» **SOURCE DOCUMENT**
Compilers - Chapter 3

This is the edition that requires your browser to support a symbols font.
If you cannot read the Greek alphabet here abgdezhqiklmnxoprstufcyw, switch to the GIF edition

Contents (GIF version) | Contents (Symbol Font version) | Home © P.D. Terry

3 COMPILER CONSTRUCTION AND BOOTSTRAPPING

By now the reader may have realized that developing translators is a decidedly non-trivial exercise. If one is faced with the task of writing a full-blown translator for a fairly complex source language, or an emulator for a new virtual machine, or an interpreter for a low-level intermediate language, one would probably prefer not to implement it all in machine code.

Fortunately one rarely has to contemplate such a radical step. Translator systems are now widely available and well understood. A fairly obvious strategy when a translator is required for an old language on a new machine, or a new language on an old machine (or even a new language on a new machine), is to make use of existing compilers on either machine, and to do the development in a high level language. This chapter provides a few examples that should make this clearer.

3.1 Using a high-level host language

If, as is increasingly common, one's dream machine M is supplied with the machine coded version of a compiler for a well-established language like C, then the production of a compiler for one's dream language X is achievable by writing the new compiler, say XtoM, in C and compiling the source (XtoM.C) with the C compiler (CtoM.M) running directly on M (see Figure 3.1). This produces the object version (XtoM.M) which can then be executed on M.

      .--------------------------.          .--------------------------.
      |           XtoM.C         |          |           XtoM.M         |
      | X      ----------> M-Code|          | X     -----------> M-code|
      |                          |          |                          |
      `-------.          .--------------------------.          .-------'
              |          |          CtoM.M          |          |
              |     C    | C      -------->  M-code |  M-code  |
              |          |                          |          |
              `------------------.          .------------------'
                                 |          |       .----------.
                                 |  M-code  |       |M-machine |
                                 |          |       `----------'
                                 `----------'
                                 .----------.

» **MATERIAL PROVIDED**
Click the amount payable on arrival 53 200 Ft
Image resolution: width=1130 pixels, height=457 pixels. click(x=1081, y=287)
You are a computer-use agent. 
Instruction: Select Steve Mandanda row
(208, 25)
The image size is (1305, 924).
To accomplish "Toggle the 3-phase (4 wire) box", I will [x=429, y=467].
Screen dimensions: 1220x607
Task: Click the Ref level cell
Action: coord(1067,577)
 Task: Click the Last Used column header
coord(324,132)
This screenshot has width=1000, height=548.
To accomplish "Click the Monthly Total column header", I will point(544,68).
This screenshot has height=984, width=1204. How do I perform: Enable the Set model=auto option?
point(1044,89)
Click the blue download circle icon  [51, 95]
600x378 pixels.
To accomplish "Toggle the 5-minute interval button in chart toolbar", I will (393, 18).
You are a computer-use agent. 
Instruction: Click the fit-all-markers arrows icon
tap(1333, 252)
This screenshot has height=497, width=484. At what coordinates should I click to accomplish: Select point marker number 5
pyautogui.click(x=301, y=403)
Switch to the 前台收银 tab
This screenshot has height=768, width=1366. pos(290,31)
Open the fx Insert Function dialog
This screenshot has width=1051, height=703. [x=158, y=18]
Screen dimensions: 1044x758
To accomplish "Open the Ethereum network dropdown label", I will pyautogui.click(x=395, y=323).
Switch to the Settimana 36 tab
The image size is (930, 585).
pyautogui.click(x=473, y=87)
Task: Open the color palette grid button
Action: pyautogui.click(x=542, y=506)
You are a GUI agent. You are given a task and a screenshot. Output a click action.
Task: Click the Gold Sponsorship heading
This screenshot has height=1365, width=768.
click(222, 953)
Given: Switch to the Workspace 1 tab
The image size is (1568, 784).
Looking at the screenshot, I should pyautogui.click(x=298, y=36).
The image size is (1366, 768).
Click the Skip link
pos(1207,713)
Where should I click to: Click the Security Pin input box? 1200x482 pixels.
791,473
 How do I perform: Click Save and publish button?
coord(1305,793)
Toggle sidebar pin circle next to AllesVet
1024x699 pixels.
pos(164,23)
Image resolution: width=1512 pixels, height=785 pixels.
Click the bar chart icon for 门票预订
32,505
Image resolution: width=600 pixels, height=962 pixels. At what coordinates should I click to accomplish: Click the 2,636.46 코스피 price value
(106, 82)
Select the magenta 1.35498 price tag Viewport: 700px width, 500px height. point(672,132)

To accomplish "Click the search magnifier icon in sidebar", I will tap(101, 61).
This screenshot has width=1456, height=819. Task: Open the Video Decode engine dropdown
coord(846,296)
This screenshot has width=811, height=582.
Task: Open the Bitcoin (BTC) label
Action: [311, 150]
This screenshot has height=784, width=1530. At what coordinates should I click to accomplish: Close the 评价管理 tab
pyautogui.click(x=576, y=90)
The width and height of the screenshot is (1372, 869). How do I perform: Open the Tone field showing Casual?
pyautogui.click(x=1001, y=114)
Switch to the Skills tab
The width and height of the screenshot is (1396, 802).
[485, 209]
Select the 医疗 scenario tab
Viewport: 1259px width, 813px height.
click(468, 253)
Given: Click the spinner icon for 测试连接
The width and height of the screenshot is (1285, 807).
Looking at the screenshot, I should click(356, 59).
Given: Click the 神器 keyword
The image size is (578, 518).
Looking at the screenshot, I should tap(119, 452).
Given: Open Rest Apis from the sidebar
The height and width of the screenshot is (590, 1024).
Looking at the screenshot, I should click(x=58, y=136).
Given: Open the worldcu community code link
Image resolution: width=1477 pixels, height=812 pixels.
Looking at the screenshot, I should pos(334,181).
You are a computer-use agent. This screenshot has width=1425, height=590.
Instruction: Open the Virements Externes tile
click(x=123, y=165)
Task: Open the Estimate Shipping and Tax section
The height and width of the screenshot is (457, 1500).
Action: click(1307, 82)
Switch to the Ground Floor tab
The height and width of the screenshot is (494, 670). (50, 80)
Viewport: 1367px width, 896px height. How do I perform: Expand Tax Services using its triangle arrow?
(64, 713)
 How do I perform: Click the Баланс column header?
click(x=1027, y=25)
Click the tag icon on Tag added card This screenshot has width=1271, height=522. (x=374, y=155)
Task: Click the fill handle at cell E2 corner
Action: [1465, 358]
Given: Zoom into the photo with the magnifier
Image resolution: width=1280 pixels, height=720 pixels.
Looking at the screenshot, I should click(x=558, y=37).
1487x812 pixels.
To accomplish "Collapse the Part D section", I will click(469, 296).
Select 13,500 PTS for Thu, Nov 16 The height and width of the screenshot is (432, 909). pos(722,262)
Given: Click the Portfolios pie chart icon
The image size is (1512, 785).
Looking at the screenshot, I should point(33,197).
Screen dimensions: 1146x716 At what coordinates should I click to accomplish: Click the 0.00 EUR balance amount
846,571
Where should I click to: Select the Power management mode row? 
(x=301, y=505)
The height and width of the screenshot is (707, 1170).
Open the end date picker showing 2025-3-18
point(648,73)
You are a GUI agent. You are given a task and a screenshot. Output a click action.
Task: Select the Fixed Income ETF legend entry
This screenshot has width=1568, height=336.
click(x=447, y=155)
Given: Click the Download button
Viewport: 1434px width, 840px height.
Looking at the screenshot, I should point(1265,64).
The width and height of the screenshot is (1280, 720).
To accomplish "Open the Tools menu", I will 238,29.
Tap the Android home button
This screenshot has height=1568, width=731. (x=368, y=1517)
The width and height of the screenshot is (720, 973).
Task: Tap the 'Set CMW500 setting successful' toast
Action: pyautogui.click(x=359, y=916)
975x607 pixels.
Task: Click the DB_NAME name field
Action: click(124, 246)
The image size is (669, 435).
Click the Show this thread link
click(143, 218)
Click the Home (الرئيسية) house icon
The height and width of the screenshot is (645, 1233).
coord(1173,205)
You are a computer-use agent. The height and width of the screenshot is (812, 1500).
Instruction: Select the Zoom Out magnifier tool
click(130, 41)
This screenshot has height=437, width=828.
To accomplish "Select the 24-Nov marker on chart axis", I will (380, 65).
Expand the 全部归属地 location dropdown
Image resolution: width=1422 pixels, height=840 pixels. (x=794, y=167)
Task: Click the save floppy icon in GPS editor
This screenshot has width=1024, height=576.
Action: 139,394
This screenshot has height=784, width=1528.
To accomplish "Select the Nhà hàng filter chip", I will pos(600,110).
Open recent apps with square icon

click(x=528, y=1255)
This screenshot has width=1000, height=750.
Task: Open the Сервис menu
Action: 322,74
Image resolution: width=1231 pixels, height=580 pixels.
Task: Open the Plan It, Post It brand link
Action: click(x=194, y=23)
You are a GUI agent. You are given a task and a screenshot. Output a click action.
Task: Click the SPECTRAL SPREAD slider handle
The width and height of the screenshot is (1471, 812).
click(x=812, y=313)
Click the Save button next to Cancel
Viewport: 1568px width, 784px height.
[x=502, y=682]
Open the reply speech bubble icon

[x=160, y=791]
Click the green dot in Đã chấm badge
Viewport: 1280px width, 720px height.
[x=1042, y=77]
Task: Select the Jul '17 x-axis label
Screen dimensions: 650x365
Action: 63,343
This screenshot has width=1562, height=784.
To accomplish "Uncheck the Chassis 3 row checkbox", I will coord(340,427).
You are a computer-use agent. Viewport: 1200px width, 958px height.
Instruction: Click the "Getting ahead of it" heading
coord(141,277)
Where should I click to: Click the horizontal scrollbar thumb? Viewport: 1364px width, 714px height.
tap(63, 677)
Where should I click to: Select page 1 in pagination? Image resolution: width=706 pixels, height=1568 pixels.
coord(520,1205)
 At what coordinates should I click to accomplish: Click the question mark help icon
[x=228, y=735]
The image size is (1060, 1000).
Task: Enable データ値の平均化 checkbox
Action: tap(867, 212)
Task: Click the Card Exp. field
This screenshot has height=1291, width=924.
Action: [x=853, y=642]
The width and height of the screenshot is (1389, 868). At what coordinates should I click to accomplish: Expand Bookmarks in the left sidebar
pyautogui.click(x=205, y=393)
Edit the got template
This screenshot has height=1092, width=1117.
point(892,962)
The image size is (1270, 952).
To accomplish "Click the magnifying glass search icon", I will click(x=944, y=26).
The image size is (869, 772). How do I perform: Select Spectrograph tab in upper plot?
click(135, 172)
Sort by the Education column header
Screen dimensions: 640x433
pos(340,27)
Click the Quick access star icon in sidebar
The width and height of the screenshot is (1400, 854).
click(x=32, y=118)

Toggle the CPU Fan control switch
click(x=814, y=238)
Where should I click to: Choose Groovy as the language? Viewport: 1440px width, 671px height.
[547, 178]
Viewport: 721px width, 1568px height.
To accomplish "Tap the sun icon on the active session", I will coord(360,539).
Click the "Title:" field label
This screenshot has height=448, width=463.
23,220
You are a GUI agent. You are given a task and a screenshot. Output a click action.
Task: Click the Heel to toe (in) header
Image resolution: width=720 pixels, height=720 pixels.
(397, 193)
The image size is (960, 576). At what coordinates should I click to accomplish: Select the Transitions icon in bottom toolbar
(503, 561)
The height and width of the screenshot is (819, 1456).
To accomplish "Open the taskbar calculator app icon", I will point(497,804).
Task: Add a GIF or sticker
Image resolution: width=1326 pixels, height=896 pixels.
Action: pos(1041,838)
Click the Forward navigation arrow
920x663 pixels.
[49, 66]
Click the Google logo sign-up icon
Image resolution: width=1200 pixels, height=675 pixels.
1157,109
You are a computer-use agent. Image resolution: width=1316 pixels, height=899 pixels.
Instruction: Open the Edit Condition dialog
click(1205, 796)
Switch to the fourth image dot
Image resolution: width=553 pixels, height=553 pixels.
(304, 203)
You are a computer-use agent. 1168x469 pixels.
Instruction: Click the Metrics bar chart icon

» **THINGS TO DO**
1. Change "machine code" to "assembly language" in the compiler construction chapter, and give the stretch from "By now the reader" through "in machine code." with that one change.
2. Take the compiler construction chapter further from its last line.

» **RESPONSES TO THE TASKS**
1.
By now the reader may have realized that developing translators is a decidedly non-trivial exercise. If one is faced with the task of writing a full-blown translator for a fairly complex source language, or an emulator for a new virtual machine, or an interpreter for a low-level intermediate language, one would probably prefer not to implement it all in assembly language.

2.
                                 |M-machine |
                                 `----------'

    Figure 3.1  Use of C as an implementation language

Even though development in C is much easier than development in machine code, the process is still complex. As was mentioned earlier, it may be possible to develop a large part of the compiler source using compiler generator tools - assuming, of course, that these are already available either in executable form, or as C source that can itself be compiled easily. The hardest part of the development is probably that associated with the back end, since this is intensely machine dependent. If one has access to the source code of a compiler like CtoM one may be able to use this to good avail. Although commercial compilers are rarely released in source form, source code is available for many compilers produced at academic institutions or as components of the GNU project carried out under the auspices of the Free Software Foundation.

3.2 Porting a high level translator

The process of modifying an existing compiler to work on a new machine is often known as porting the compiler. In some cases this process may be almost trivially easy. Consider, for example, the fairly common scenario where a compiler XtoC for a popular language X has been implemented in C on machine A by writing a high-level translator to convert programs written in X to C, and where it is desired to use language X on a machine M that, like A, has already been blessed with a C compiler of its own. To construct a two-stage compiler for use on either machine, all one needs to do, in principle, is to install the source code for XtoC on machine M and recompile it.

Such an operation is conveniently represented in terms of T-diagrams chained together. Figure 3.2(a) shows the compilation of the X to C compiler, and Figure 3.2(b) shows the two-stage compilation process needed to compile programs written in X to M-code.

       (a)  .--------------------------.          .--------------------------.
            |           XtoC.C         |          |           XtoC.M         |
            | X      ---------->     C |          | X     ----------->     C |
            |                          |          |                          |
            `-------.          .--------------------------.          .-------'
                    |          |          CtoM.M          |          |
                    |     C    | C      -------->  M-code |  M-code  |
                    |          |                          |          |
                    `------------------.          .------------------'
                                       |          |
                                       |  M-code  |
                                       |          |
                                       `----------'

       (b)  .--------------------------.          .--------------------------.
            |           XtoC.M         |          |           CtoM.M         |
     PROG.X | X     ----------->     C |  PROG.C  | C     ----------> M-code | PROG.M
            |                          |          |                          |
            `-------.          .-------'          `-------.          .-------'
                    |          |                          |          |
                    |  M-code  |                          |  M-code  |
                    |          |                          |          |
                    `----------'                          `----------'
                    .----------.                          .----------.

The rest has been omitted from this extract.